== DATA PROVIDED

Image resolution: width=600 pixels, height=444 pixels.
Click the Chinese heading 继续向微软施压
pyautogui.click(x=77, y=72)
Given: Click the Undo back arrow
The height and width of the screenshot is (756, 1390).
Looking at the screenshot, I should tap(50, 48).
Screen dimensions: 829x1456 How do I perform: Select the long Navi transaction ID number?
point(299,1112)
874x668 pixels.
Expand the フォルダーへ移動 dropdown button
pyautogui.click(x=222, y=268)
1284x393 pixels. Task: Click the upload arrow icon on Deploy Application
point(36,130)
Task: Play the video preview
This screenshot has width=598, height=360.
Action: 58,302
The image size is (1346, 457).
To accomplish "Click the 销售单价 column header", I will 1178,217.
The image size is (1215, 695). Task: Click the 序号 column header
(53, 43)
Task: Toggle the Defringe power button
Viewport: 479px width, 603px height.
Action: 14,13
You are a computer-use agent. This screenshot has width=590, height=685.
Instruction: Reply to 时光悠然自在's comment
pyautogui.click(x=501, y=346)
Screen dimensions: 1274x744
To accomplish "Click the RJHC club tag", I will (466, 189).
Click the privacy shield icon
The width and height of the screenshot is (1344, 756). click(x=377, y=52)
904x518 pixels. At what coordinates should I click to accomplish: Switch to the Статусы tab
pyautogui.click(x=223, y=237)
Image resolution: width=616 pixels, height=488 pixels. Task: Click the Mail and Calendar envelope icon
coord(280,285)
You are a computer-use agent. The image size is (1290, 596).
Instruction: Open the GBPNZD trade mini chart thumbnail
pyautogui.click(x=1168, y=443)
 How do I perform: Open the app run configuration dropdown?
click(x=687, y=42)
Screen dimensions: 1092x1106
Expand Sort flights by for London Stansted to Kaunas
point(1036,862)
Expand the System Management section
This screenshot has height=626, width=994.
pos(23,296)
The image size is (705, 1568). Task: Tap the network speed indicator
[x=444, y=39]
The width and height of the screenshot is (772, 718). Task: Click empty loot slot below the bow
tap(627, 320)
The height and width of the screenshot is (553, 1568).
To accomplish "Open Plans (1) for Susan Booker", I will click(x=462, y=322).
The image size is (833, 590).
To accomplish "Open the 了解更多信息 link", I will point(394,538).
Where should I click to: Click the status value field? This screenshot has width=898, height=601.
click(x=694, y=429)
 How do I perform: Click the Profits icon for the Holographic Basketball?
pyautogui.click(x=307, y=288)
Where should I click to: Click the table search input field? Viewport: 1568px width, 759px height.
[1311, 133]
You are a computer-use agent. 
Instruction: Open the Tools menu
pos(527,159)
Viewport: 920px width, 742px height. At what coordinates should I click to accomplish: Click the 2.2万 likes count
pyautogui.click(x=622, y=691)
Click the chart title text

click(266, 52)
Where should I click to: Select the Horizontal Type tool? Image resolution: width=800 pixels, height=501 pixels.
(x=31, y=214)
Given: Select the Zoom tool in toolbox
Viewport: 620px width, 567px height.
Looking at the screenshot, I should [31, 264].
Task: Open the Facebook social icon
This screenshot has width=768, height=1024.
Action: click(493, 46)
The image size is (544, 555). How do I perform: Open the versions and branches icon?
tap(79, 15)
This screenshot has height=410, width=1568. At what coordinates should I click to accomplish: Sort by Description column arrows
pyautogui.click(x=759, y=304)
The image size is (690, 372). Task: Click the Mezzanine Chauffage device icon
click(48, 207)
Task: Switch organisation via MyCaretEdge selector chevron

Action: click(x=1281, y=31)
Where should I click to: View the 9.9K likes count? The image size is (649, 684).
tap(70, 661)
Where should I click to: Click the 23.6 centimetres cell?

====

### YOUR OBJECTIVE
Each record above is to be printed again exactly as written.

### OUTPUT BELOW
Image resolution: width=600 pixels, height=444 pixels.
Click the Chinese heading 继续向微软施压
pyautogui.click(x=77, y=72)
Given: Click the Undo back arrow
The height and width of the screenshot is (756, 1390).
Looking at the screenshot, I should tap(50, 48).
Screen dimensions: 829x1456 How do I perform: Select the long Navi transaction ID number?
point(299,1112)
874x668 pixels.
Expand the フォルダーへ移動 dropdown button
pyautogui.click(x=222, y=268)
1284x393 pixels. Task: Click the upload arrow icon on Deploy Application
point(36,130)
Task: Play the video preview
This screenshot has width=598, height=360.
Action: 58,302
The image size is (1346, 457).
To accomplish "Click the 销售单价 column header", I will 1178,217.
The image size is (1215, 695). Task: Click the 序号 column header
(53, 43)
Task: Toggle the Defringe power button
Viewport: 479px width, 603px height.
Action: 14,13
You are a computer-use agent. This screenshot has width=590, height=685.
Instruction: Reply to 时光悠然自在's comment
pyautogui.click(x=501, y=346)
Screen dimensions: 1274x744
To accomplish "Click the RJHC club tag", I will (466, 189).
Click the privacy shield icon
The width and height of the screenshot is (1344, 756). click(x=377, y=52)
904x518 pixels. At what coordinates should I click to accomplish: Switch to the Статусы tab
pyautogui.click(x=223, y=237)
Image resolution: width=616 pixels, height=488 pixels. Task: Click the Mail and Calendar envelope icon
coord(280,285)
You are a computer-use agent. The image size is (1290, 596).
Instruction: Open the GBPNZD trade mini chart thumbnail
pyautogui.click(x=1168, y=443)
 How do I perform: Open the app run configuration dropdown?
click(x=687, y=42)
Screen dimensions: 1092x1106
Expand Sort flights by for London Stansted to Kaunas
point(1036,862)
Expand the System Management section
This screenshot has height=626, width=994.
pos(23,296)
The image size is (705, 1568). Task: Tap the network speed indicator
[x=444, y=39]
The width and height of the screenshot is (772, 718). Task: Click empty loot slot below the bow
tap(627, 320)
The height and width of the screenshot is (553, 1568).
To accomplish "Open Plans (1) for Susan Booker", I will click(x=462, y=322).
The image size is (833, 590).
To accomplish "Open the 了解更多信息 link", I will point(394,538).
Where should I click to: Click the status value field? This screenshot has width=898, height=601.
click(x=694, y=429)
 How do I perform: Click the Profits icon for the Holographic Basketball?
pyautogui.click(x=307, y=288)
Where should I click to: Click the table search input field? Viewport: 1568px width, 759px height.
[1311, 133]
You are a computer-use agent. 
Instruction: Open the Tools menu
pos(527,159)
Viewport: 920px width, 742px height. At what coordinates should I click to accomplish: Click the 2.2万 likes count
pyautogui.click(x=622, y=691)
Click the chart title text

click(266, 52)
Where should I click to: Select the Horizontal Type tool? Image resolution: width=800 pixels, height=501 pixels.
(x=31, y=214)
Given: Select the Zoom tool in toolbox
Viewport: 620px width, 567px height.
Looking at the screenshot, I should [31, 264].
Task: Open the Facebook social icon
This screenshot has width=768, height=1024.
Action: click(493, 46)
The image size is (544, 555). How do I perform: Open the versions and branches icon?
tap(79, 15)
This screenshot has height=410, width=1568. At what coordinates should I click to accomplish: Sort by Description column arrows
pyautogui.click(x=759, y=304)
The image size is (690, 372). Task: Click the Mezzanine Chauffage device icon
click(48, 207)
Task: Switch organisation via MyCaretEdge selector chevron

Action: click(x=1281, y=31)
Where should I click to: View the 9.9K likes count? The image size is (649, 684).
tap(70, 661)
Where should I click to: Click the 23.6 centimetres cell?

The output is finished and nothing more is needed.